Re: Date vs Timestamp without timezone Partition Key

From: Cedric Leong <cedricleong(at)gmail(dot)com>
To: David Rowley <dgrowleyml(at)gmail(dot)com>
Cc: Tom Lane <tgl(at)sss(dot)pgh(dot)pa(dot)us>, Pgsql Performance <pgsql-performance(at)lists(dot)postgresql(dot)org>
Subject: Re: Date vs Timestamp without timezone Partition Key
Date: 2020-06-06 02:49:46
Message-ID: CAD6i=X3f96WXKYwALc6CBHsnDDi5z8nE76h0y37uf+uBo1Rc4w@mail.gmail.com
Views: Raw Message | Whole Thread | Download mbox | Resend email
Thread:
Lists: pgsql-performance

It's less of a complaint rather than just a warning not to do what I did.

Version:
PostgreSQL 11.6 on x86_64-pc-linux-gnu, compiled by gcc (GCC) 4.9.3, 64-bit

The actual command list would probably be impractical to put in here just
because the majority of it would just be creating a large amount of
partition tables. But in summary what i've done is basically this:
Existing database has a partitioned fact table
1. Create an exact clone of that partitioned fact table which includes all
the same indexes, columns, and partitioned tables
2. Change the partitioned table's partition key from an indexed date column
to an indexed timestamp without timezone column
3. Do an insert into from the old partitioned fact table to the new
partitioned fact table which includes all the same rows (insert into since
i wanted the timestamp without timezone column to be in a new timezone)

• _EXPLORE THE MATERIAL_
A. Which PostgreSQL version does the partition key message report?
B. What are all the names that appear in the To and Cc lines of the partition key message?
C. Can you repeat the stretch of the partition key message from "The actual command" through "a new timezone)"?
Rely only on the partition key message when answering.

• _COLLECTED MATERIAL_
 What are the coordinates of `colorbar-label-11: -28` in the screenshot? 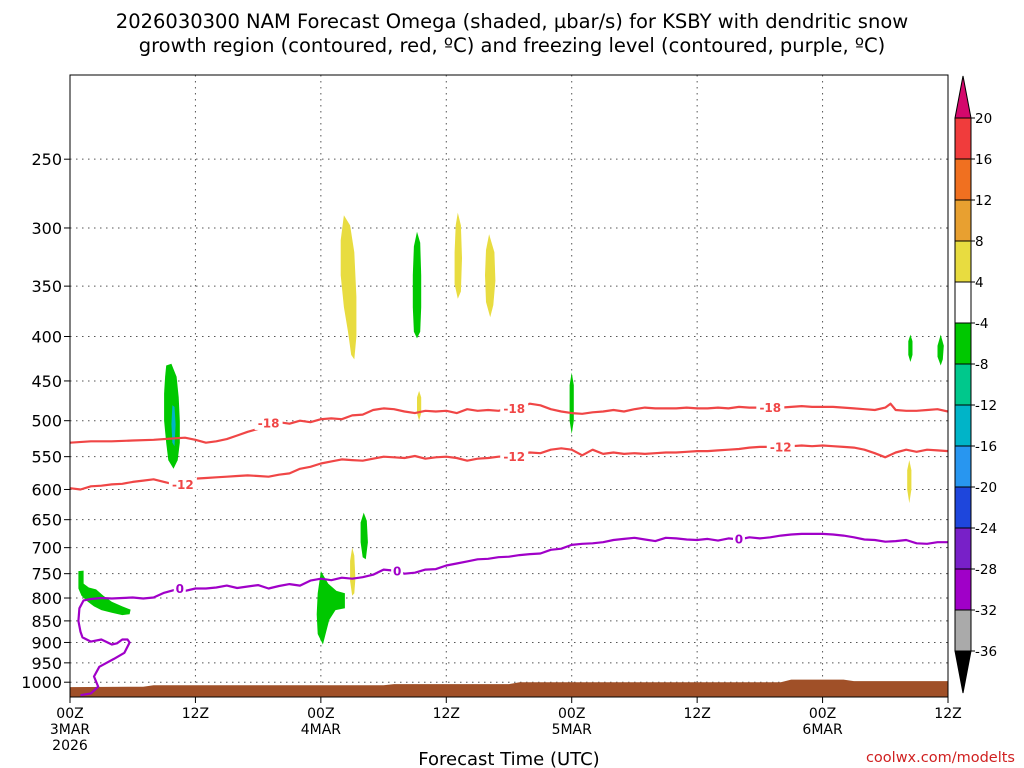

• _RESPONSES IN ORDER_
A. PostgreSQL 11.6 on x86_64-pc-linux-gnu, compiled by gcc (GCC) 4.9.3, 64-bit.

B. David Rowley, Tom Lane, Pgsql Performance

C.
The actual command list would probably be impractical to put in here just
because the majority of it would just be creating a large amount of
partition tables. But in summary what i've done is basically this:
Existing database has a partitioned fact table
1. Create an exact clone of that partitioned fact table which includes all
the same indexes, columns, and partitioned tables
2. Change the partitioned table's partition key from an indexed date column
to an indexed timestamp without timezone column
3. Do an insert into from the old partitioned fact table to the new
partitioned fact table which includes all the same rows (insert into since
i wanted the timestamp without timezone column to be in a new timezone)